▶ What you need to do: Beginning with the line where "Activate the Move mode icon" appears, set down each line exactly until the records below end, and omit the pictures.

▶ Stored items:
▬▬▬▬▬▬▬▬▬▬

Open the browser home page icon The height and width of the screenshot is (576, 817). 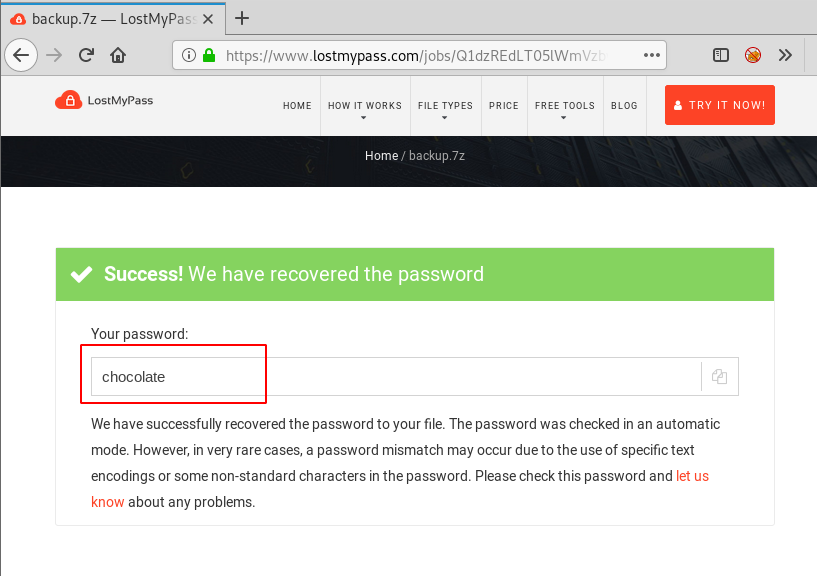[x=118, y=55]
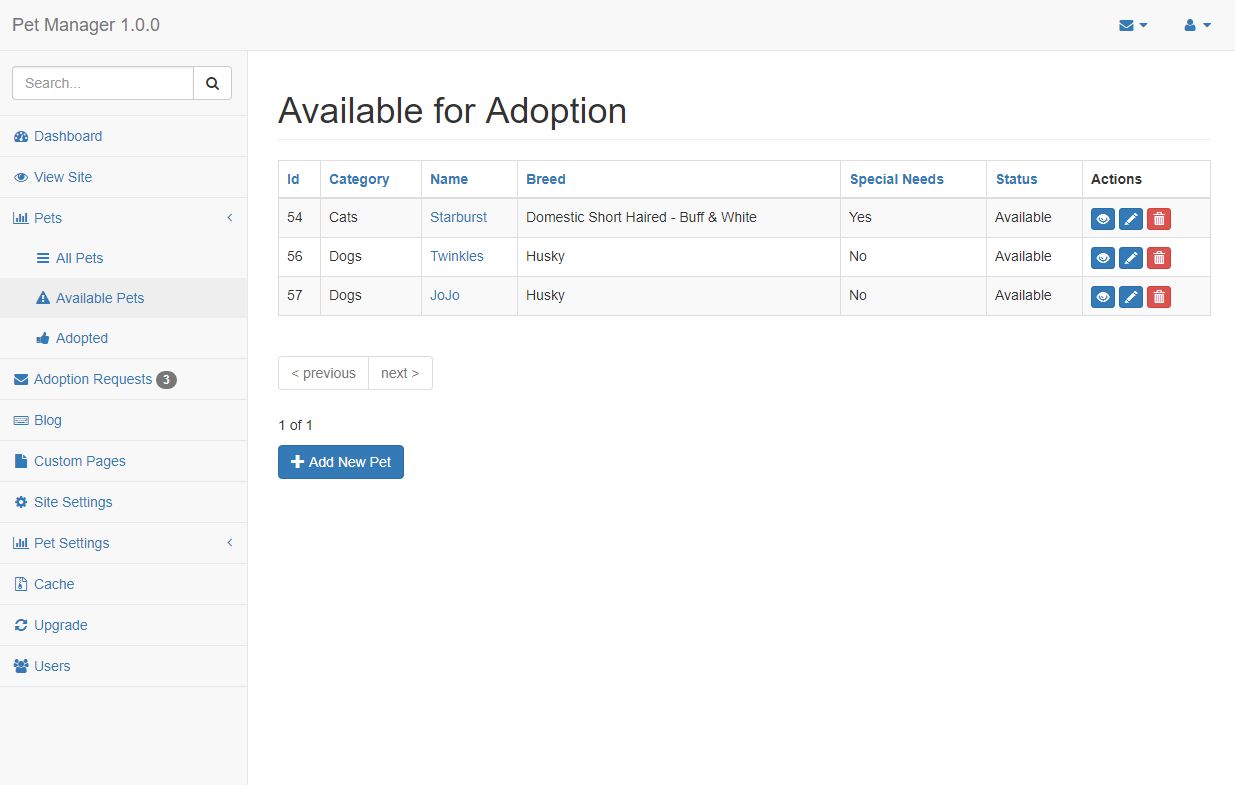
Task: Click the pencil icon in JoJo's row
Action: pos(1131,297)
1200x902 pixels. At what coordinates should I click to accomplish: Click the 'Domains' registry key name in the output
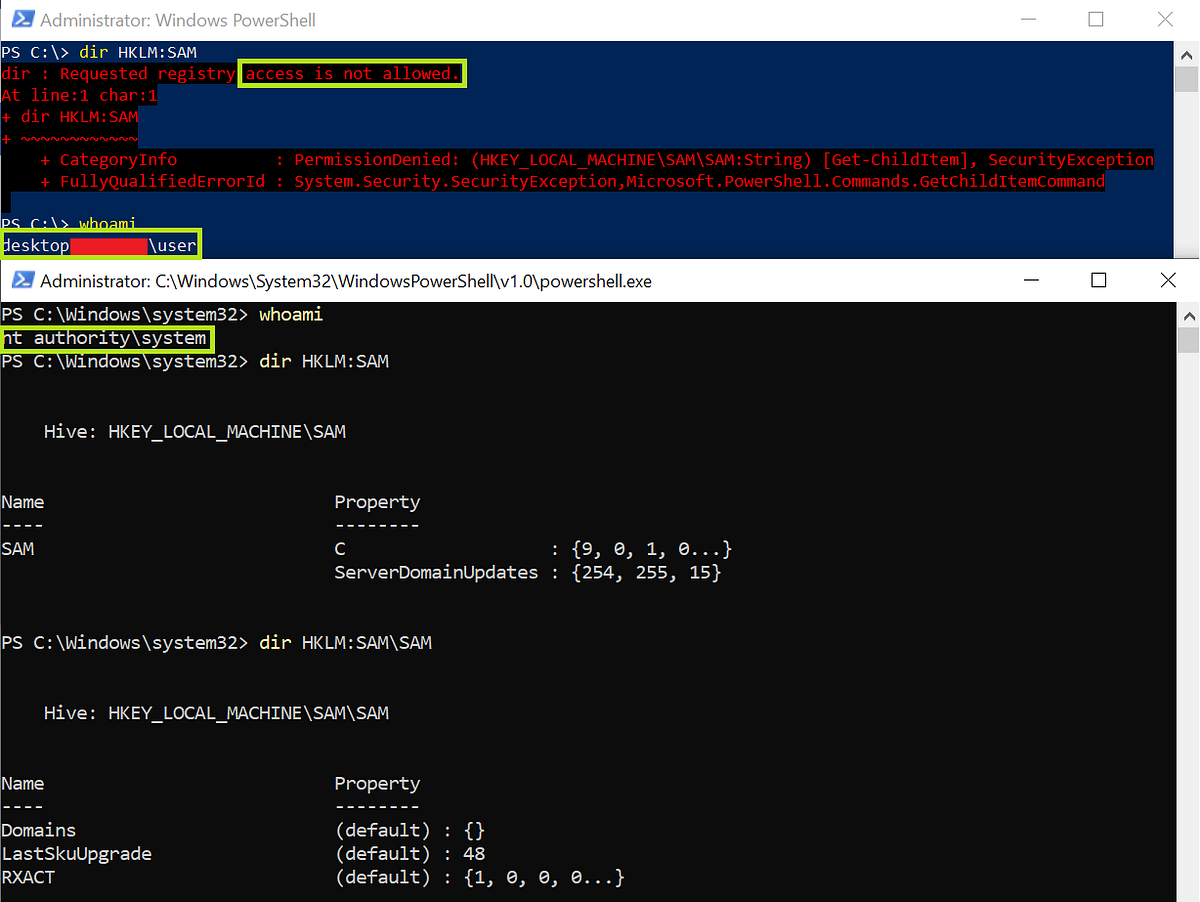point(38,829)
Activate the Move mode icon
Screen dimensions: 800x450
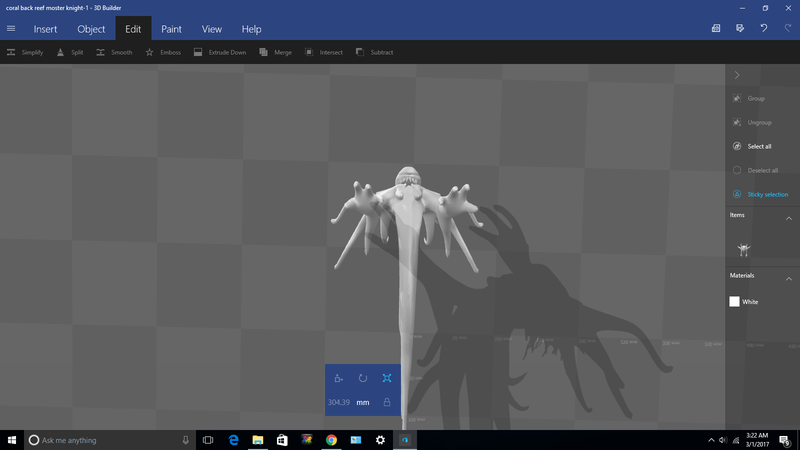[339, 378]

▬▬▬▬▬▬▬▬▬▬

▶ Answer box:
Activate the Move mode icon
Screen dimensions: 800x450
[339, 378]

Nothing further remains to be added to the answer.